A Somali child is fed at an International Rescue Committee centre in Kenya
Image caption East Africa is experiencing the worst drought in 60 years, according to the UN

Too many countries have not woken up to the scale of east Africa's drought, the International Development Secretary Andrew Mitchell has said.

He spoke as planes with UK-backed aid arrived in Somalia and convoys reached Kenyan and Ethiopian refugee camps.

Britons have donated £42m - and the UK government £95m - to get food, water and medicine to some 12 million people.

Mr Mitchell called on other nations to bolster a United Nations appeal for $2.4bn (£1.45bn), which is 60% short.

The drought has devastated cattle and crops, leading to a famine declaration in two regions of Somalia. Other areas are expected to follow.

The Disasters Emergency Committee, which represents 14 UK-based aid groups, revealed the £42m donated by the UK public on Tuesday.

Mr Mitchell said aid from the UK was helping 200,000 people in Somalia and two million across the wider region.

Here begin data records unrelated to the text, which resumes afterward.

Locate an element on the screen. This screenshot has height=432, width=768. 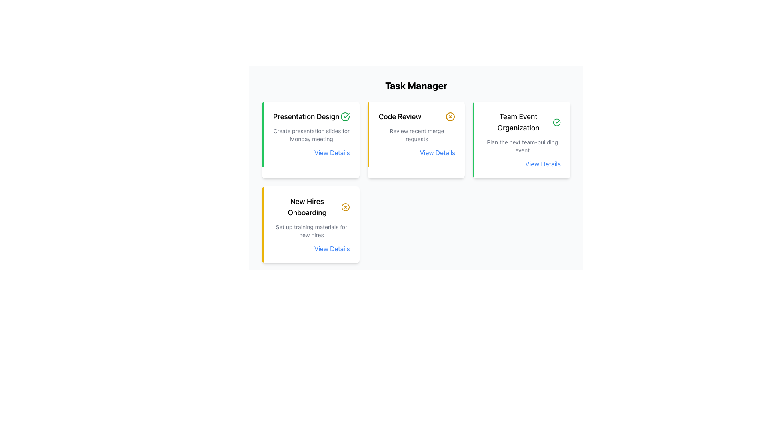
the header text element located at the top central area of the task management interface, which provides context for the content below is located at coordinates (416, 85).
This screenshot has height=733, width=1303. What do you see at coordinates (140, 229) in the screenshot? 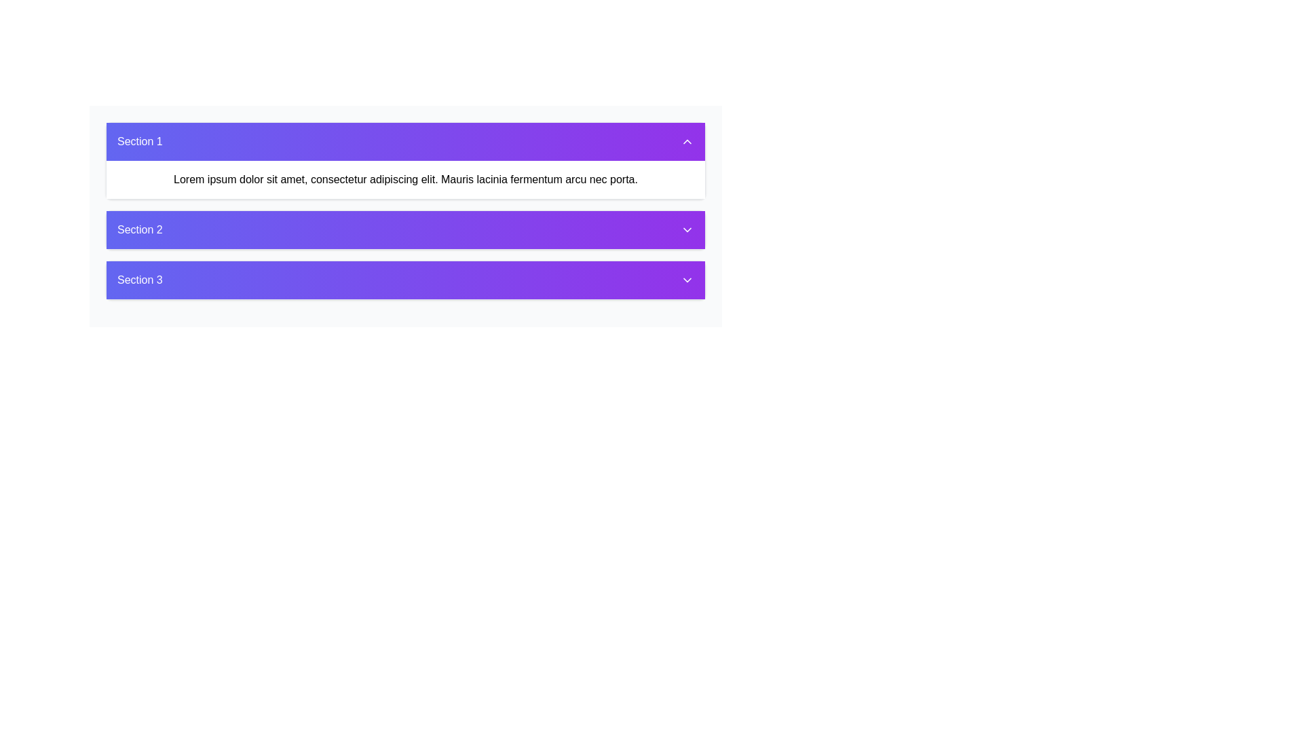
I see `the section title` at bounding box center [140, 229].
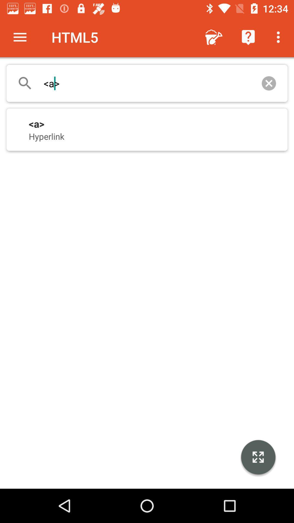  Describe the element at coordinates (214, 37) in the screenshot. I see `the app to the right of html5 icon` at that location.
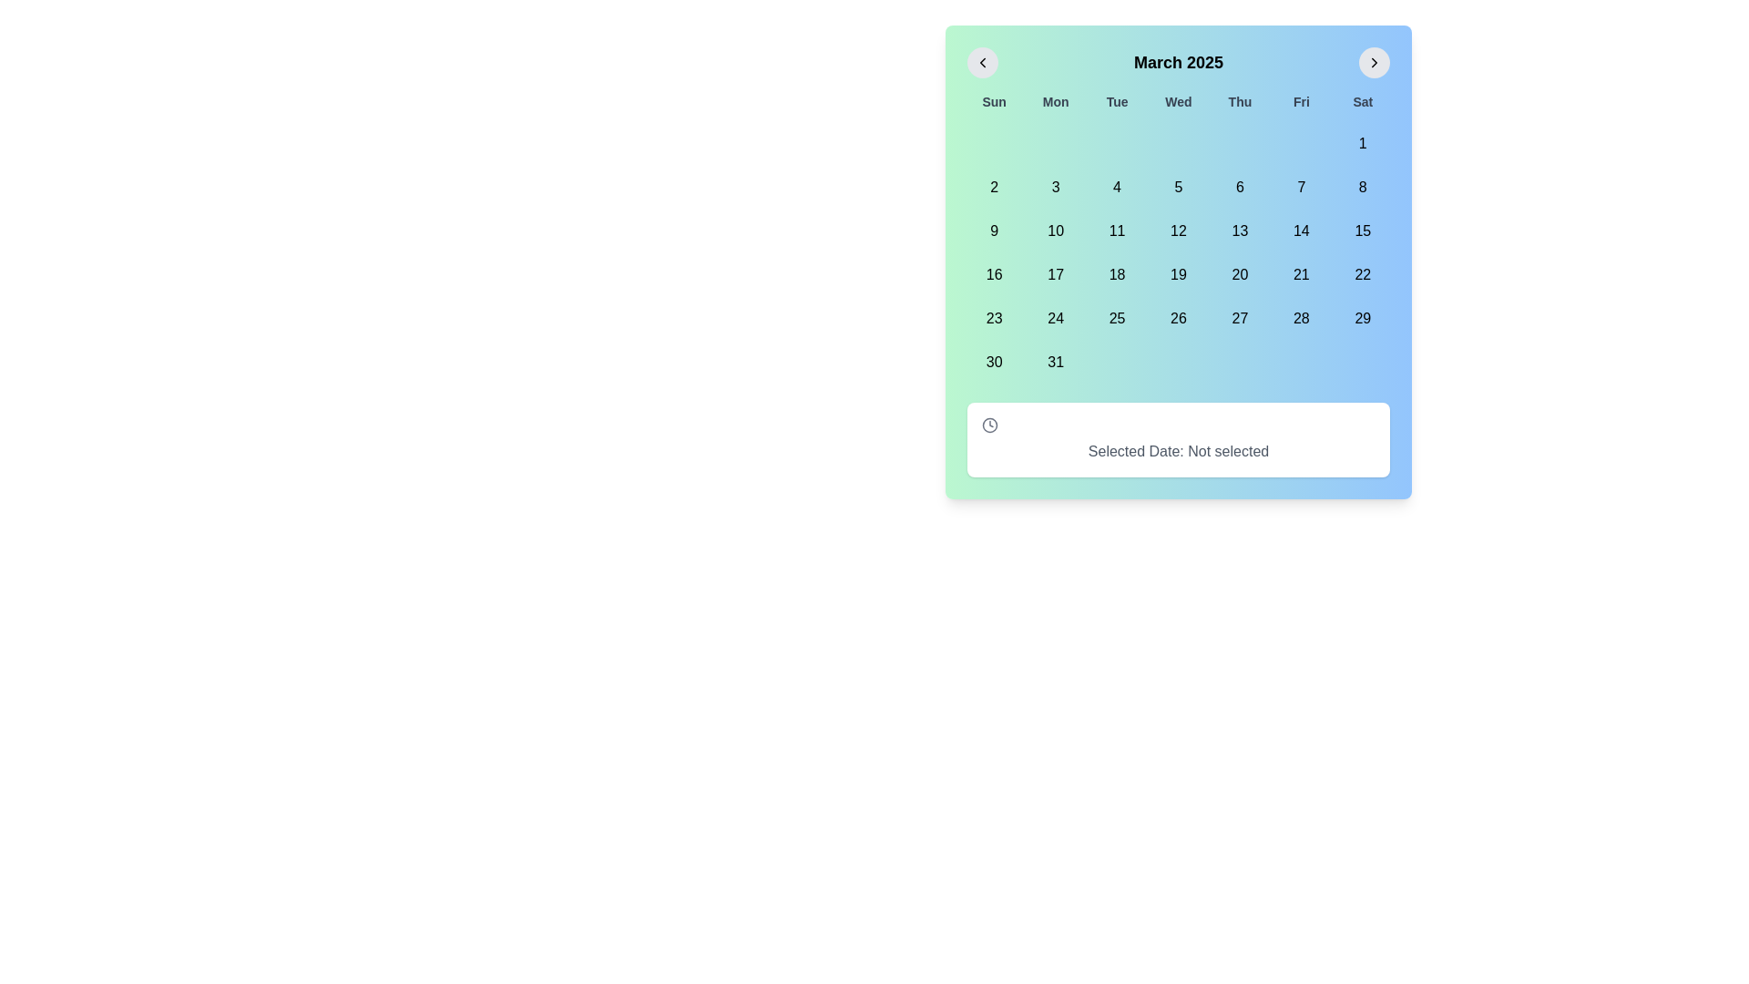 Image resolution: width=1749 pixels, height=984 pixels. I want to click on the button representing day '5' in the calendar grid, so click(1178, 187).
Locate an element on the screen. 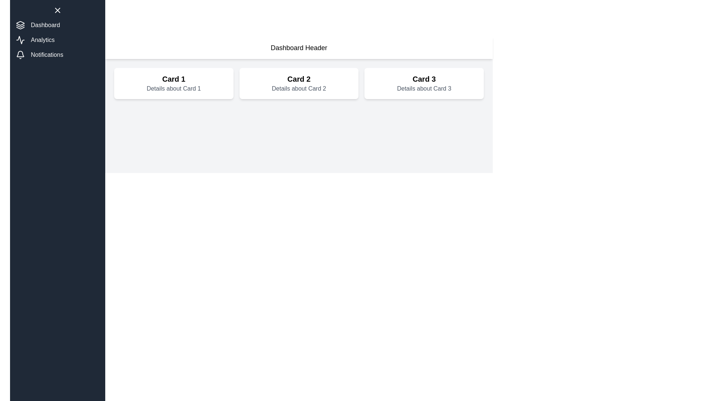 The width and height of the screenshot is (714, 401). the close button located at the top-left corner of the sidebar, above the 'Dashboard' label is located at coordinates (57, 10).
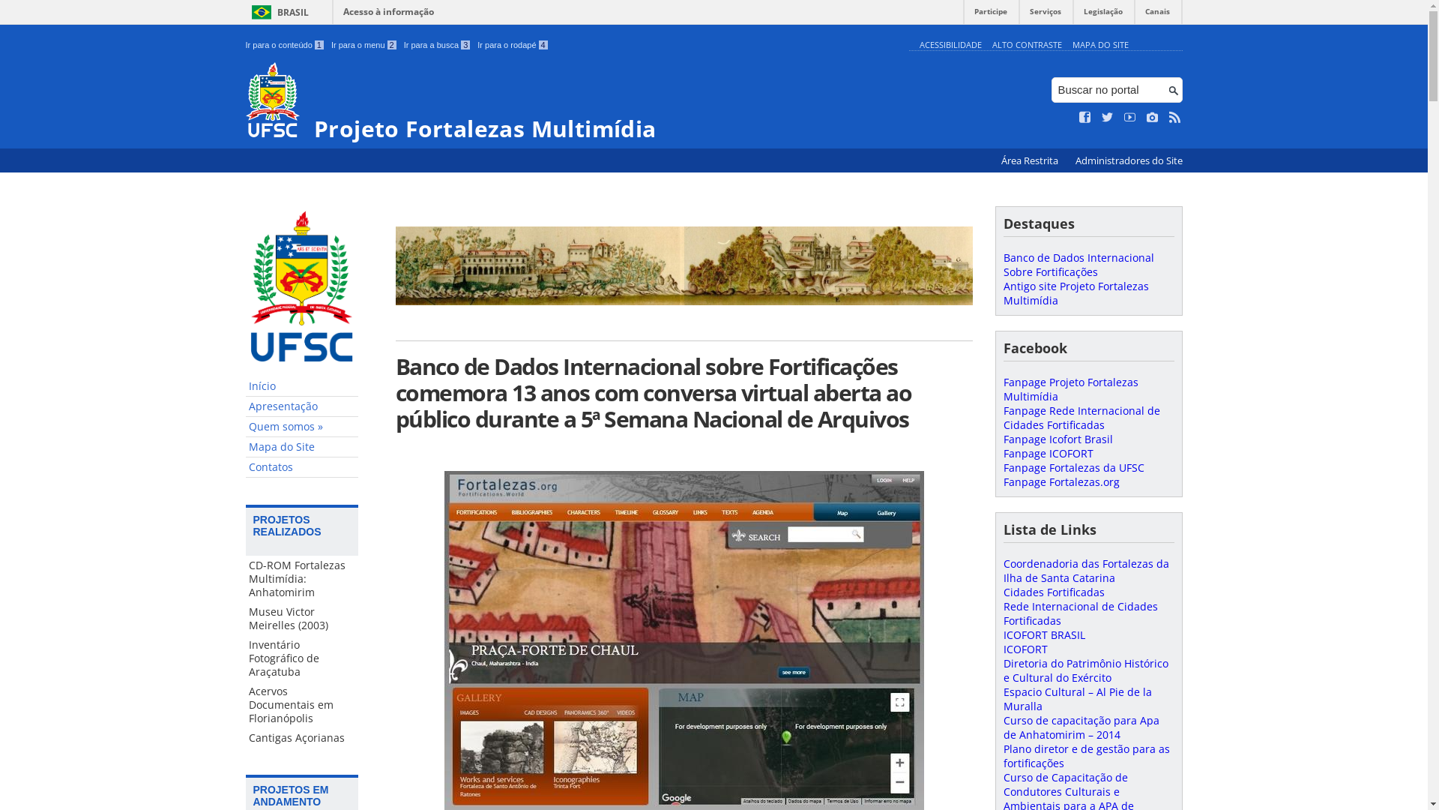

"British aid is getting through to thousands of families as we speak and that help will save lives," he said.

'Failure risk'

However, he added: "Too many countries have failed to wake up to the scale of the situation and the response that is needed.

"It is time for people to step up their response or risk failing thousands of men, women and children who are in need of our help."

Aid flights landed in Somalia's Mogadishu and Baidoa airports, and lorry convoys have reached Kenya's Dadaab refugee camp and the Dolo Ado camp in Ethiopia, according to the Department for International Development (DFID).

Thousands of people in Kenyan refugee camps have now received crucial basic supplies such as tents and cooking equipment, as well as medical equipment and safe drinking water.

An aid tracker has been set up on the DFID website to update the public as to where funding is being channelled.

Meanwhile, Somali telecommunications firm Hormud says it has distributed food aid to famine victims in areas controlled by the Islamist group, al-Shabab.

A company spokesman told the BBC that food had been given to 1,500 families in Baidoa, while a further 2,000 would get aid in the Bakol region.

Al-Shabab, which has prevented some international aid agencies working in areas it controls, had provided security for the operation but all the food had been handed out by company representatives, he added.